Naraparaju Ramchander Rao (born 27 April 1959) is an Indian politician and advocate from Telangana. He is a member of Bharatiya Janata Party National Executive member, President for BJP's Hyderabad unit and a member of Bar Council of India. He served as the Member of Telangana Legislative Council (MLC) for Hyderabad, Ranga Reddy and Mahabubnagar Graduates' Constituency from 2015 to 2021. He is also on the General Council of NALSAR University of Law.

Ramchander Rao started his legal practice in Hyderabad in 1985. In 2014, he was elected as a member of the Bar Council of India.  He has also been BJP's Chief Spokesperson and the General Secretary of undivided Andhra Pradesh State.

Family 

Ramchander Rao's father, Professor NVRLN Rao, was Dean of the Faculty of Engineering for Osmania University. One of his brothers, N V Ramana Rao, is Director at National Institute of Technology, Warangal, Hyderabad. His sister Dr. Padmavathi is a gynaecologist.

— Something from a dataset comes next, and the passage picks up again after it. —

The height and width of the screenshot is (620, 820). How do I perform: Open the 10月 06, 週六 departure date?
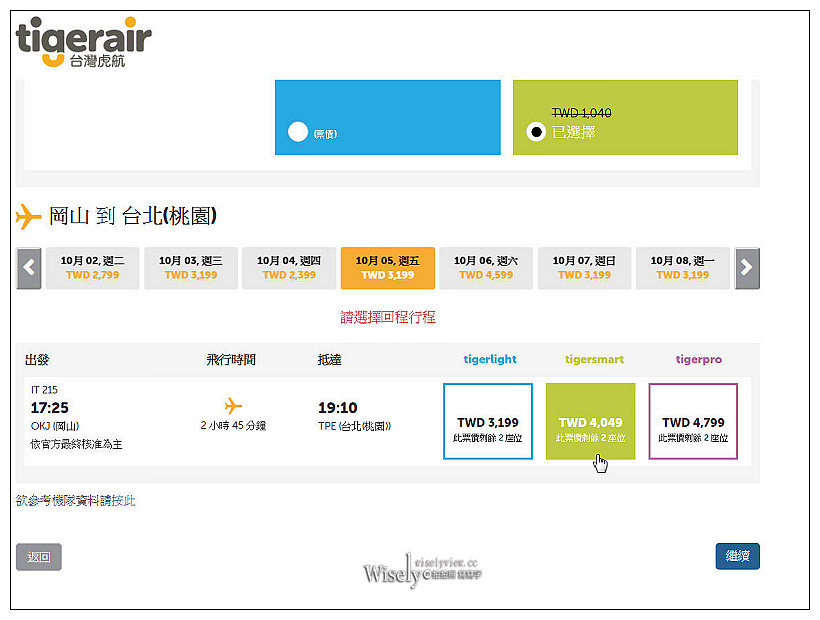pyautogui.click(x=485, y=267)
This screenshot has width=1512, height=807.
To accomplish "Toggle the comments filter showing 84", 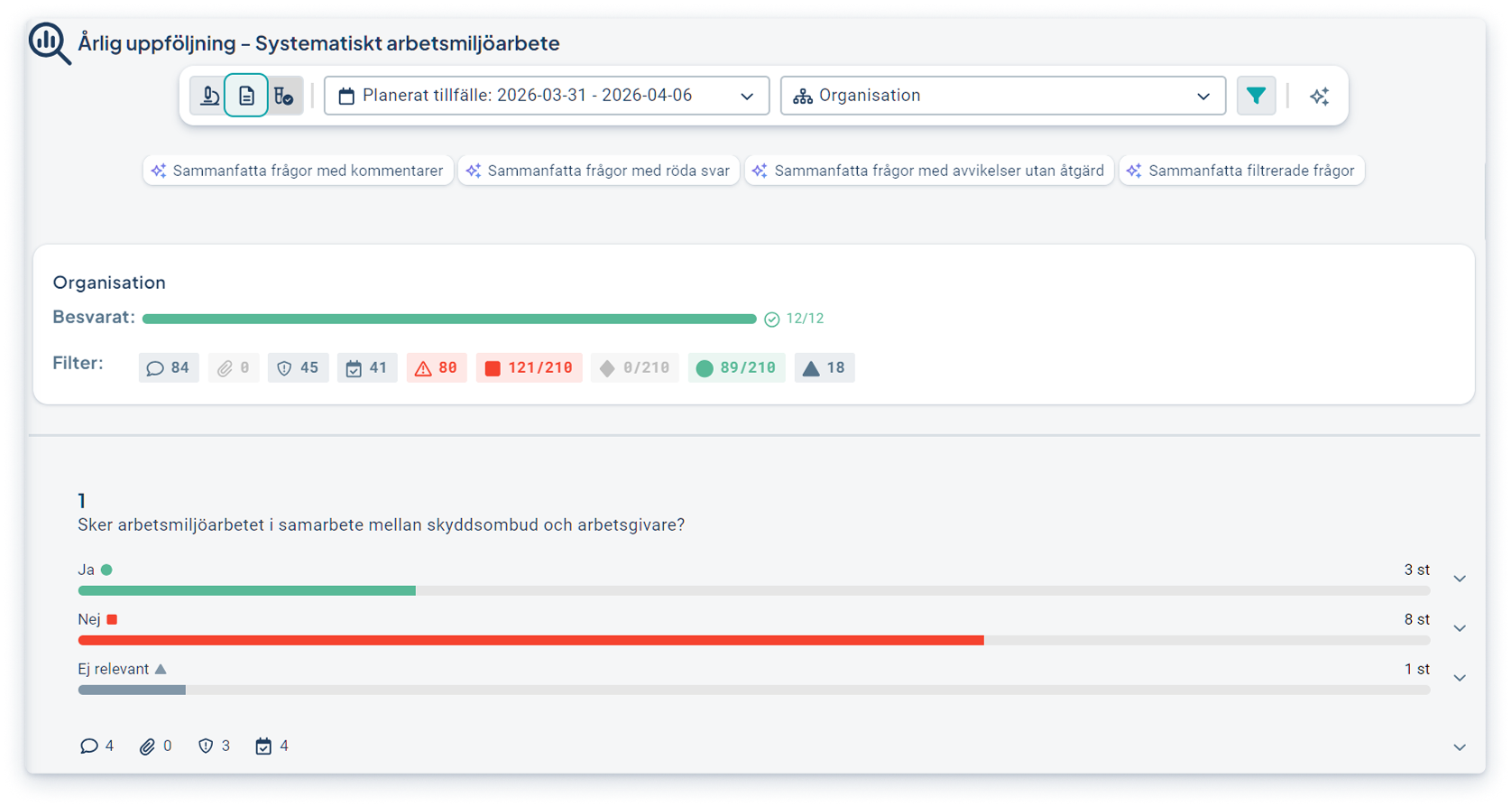I will pos(169,367).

Rao was married to Savithri who died in February 2017 from prolonged illness. They have a daughter Amuktha Naraparaju working in Australia and son Avaneesh Naraparaju is a High court lawyer.

Early life
Rao took to politics while at Picket Kendriya Vidyalaya school during the period of the Emergency. For three consecutive years, he was elected President of the Students' Union (affiliated to Akhil Bharatiya Vidyarthi Parishad, (ABVP)) while studying Bachelor of Arts at Railway Degree College. For two terms, he was elected as secretary (ABVP) of Osmania Law College Student Union. He was jailed 14 times during his student years.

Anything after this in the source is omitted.